_TASK DETAILS_
Word by word and line by line, write out all of the records.

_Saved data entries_
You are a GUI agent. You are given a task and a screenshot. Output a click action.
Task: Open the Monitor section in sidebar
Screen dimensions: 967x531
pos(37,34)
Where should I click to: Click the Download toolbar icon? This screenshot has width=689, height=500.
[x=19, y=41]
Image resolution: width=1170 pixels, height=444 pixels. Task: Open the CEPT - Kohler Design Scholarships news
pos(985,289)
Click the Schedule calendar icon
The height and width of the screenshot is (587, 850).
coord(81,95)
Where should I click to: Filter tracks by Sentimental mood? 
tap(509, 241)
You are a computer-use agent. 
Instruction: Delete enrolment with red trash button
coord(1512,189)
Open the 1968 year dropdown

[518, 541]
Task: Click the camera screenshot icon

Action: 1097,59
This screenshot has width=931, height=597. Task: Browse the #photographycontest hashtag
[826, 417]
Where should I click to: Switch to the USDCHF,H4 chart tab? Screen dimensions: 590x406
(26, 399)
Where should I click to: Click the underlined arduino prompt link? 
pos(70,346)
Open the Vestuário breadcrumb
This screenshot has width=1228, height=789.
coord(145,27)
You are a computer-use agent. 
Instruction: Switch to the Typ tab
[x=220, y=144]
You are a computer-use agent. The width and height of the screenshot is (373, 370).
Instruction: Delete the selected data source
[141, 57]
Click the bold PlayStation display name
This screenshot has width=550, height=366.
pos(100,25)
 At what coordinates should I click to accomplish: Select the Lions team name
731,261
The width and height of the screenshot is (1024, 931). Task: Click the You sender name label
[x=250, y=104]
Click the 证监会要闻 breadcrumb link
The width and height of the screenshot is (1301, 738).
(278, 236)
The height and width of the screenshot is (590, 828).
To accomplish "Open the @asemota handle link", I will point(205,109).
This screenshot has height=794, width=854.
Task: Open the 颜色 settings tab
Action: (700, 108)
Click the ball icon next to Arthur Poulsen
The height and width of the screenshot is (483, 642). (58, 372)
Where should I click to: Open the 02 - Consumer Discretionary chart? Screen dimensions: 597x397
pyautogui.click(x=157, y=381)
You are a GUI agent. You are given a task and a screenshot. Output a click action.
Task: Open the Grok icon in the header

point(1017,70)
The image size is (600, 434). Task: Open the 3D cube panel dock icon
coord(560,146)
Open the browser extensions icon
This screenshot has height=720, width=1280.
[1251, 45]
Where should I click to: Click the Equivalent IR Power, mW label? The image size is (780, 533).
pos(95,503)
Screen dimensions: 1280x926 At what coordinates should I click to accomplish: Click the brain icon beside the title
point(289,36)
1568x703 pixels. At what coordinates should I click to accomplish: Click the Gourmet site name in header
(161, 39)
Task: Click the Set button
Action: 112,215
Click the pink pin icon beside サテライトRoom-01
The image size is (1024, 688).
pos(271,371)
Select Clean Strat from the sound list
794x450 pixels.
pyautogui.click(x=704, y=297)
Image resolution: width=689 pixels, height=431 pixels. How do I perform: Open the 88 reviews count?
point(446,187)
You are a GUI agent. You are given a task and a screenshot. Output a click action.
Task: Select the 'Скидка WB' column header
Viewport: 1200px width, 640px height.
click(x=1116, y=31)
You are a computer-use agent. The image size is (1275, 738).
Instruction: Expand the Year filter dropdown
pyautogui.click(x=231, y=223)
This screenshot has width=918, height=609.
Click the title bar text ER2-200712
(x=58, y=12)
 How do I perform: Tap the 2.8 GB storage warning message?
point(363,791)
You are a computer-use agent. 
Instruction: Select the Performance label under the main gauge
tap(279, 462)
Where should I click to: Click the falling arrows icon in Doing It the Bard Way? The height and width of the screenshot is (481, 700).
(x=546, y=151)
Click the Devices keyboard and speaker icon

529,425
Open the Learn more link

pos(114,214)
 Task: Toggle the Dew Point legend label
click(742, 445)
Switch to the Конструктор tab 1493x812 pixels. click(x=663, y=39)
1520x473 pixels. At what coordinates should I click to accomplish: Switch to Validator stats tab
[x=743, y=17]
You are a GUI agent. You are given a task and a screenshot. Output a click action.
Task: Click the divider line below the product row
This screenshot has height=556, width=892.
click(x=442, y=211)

_WRITTEN SOLUTION_
You are a GUI agent. You are given a task and a screenshot. Output a click action.
Task: Open the Monitor section in sidebar
Screen dimensions: 967x531
pos(37,34)
Where should I click to: Click the Download toolbar icon? This screenshot has width=689, height=500.
[x=19, y=41]
Image resolution: width=1170 pixels, height=444 pixels. Task: Open the CEPT - Kohler Design Scholarships news
pos(985,289)
Click the Schedule calendar icon
The height and width of the screenshot is (587, 850).
coord(81,95)
Where should I click to: Filter tracks by Sentimental mood? 
tap(509, 241)
You are a computer-use agent. 
Instruction: Delete enrolment with red trash button
coord(1512,189)
Open the 1968 year dropdown

[518, 541]
Task: Click the camera screenshot icon

Action: 1097,59
This screenshot has width=931, height=597. Task: Browse the #photographycontest hashtag
[826, 417]
Where should I click to: Switch to the USDCHF,H4 chart tab? Screen dimensions: 590x406
(26, 399)
Where should I click to: Click the underlined arduino prompt link? 
pos(70,346)
Open the Vestuário breadcrumb
This screenshot has width=1228, height=789.
coord(145,27)
You are a computer-use agent. 
Instruction: Switch to the Typ tab
[x=220, y=144]
You are a computer-use agent. The width and height of the screenshot is (373, 370).
Instruction: Delete the selected data source
[141, 57]
Click the bold PlayStation display name
This screenshot has width=550, height=366.
pos(100,25)
 At what coordinates should I click to accomplish: Select the Lions team name
731,261
The width and height of the screenshot is (1024, 931). Task: Click the You sender name label
[x=250, y=104]
Click the 证监会要闻 breadcrumb link
The width and height of the screenshot is (1301, 738).
(278, 236)
The height and width of the screenshot is (590, 828).
To accomplish "Open the @asemota handle link", I will point(205,109).
This screenshot has height=794, width=854.
Task: Open the 颜色 settings tab
Action: (700, 108)
Click the ball icon next to Arthur Poulsen
The height and width of the screenshot is (483, 642). (58, 372)
Where should I click to: Open the 02 - Consumer Discretionary chart? Screen dimensions: 597x397
pyautogui.click(x=157, y=381)
You are a GUI agent. You are given a task and a screenshot. Output a click action.
Task: Open the Grok icon in the header

point(1017,70)
The image size is (600, 434). Task: Open the 3D cube panel dock icon
coord(560,146)
Open the browser extensions icon
This screenshot has height=720, width=1280.
[1251, 45]
Where should I click to: Click the Equivalent IR Power, mW label? The image size is (780, 533).
pos(95,503)
Screen dimensions: 1280x926 At what coordinates should I click to accomplish: Click the brain icon beside the title
point(289,36)
1568x703 pixels. At what coordinates should I click to accomplish: Click the Gourmet site name in header
(161, 39)
Task: Click the Set button
Action: 112,215
Click the pink pin icon beside サテライトRoom-01
The image size is (1024, 688).
pos(271,371)
Select Clean Strat from the sound list
794x450 pixels.
pyautogui.click(x=704, y=297)
Image resolution: width=689 pixels, height=431 pixels. How do I perform: Open the 88 reviews count?
point(446,187)
You are a GUI agent. You are given a task and a screenshot. Output a click action.
Task: Select the 'Скидка WB' column header
Viewport: 1200px width, 640px height.
click(x=1116, y=31)
You are a computer-use agent. The image size is (1275, 738).
Instruction: Expand the Year filter dropdown
pyautogui.click(x=231, y=223)
This screenshot has width=918, height=609.
Click the title bar text ER2-200712
(x=58, y=12)
 How do I perform: Tap the 2.8 GB storage warning message?
point(363,791)
You are a computer-use agent. 
Instruction: Select the Performance label under the main gauge
tap(279, 462)
Where should I click to: Click the falling arrows icon in Doing It the Bard Way? The height and width of the screenshot is (481, 700).
(x=546, y=151)
Click the Devices keyboard and speaker icon

529,425
Open the Learn more link

pos(114,214)
 Task: Toggle the Dew Point legend label
click(742, 445)
Switch to the Конструктор tab 1493x812 pixels. click(x=663, y=39)
1520x473 pixels. At what coordinates should I click to accomplish: Switch to Validator stats tab
[x=743, y=17]
You are a GUI agent. You are given a task and a screenshot. Output a click action.
Task: Click the divider line below the product row
This screenshot has height=556, width=892.
click(x=442, y=211)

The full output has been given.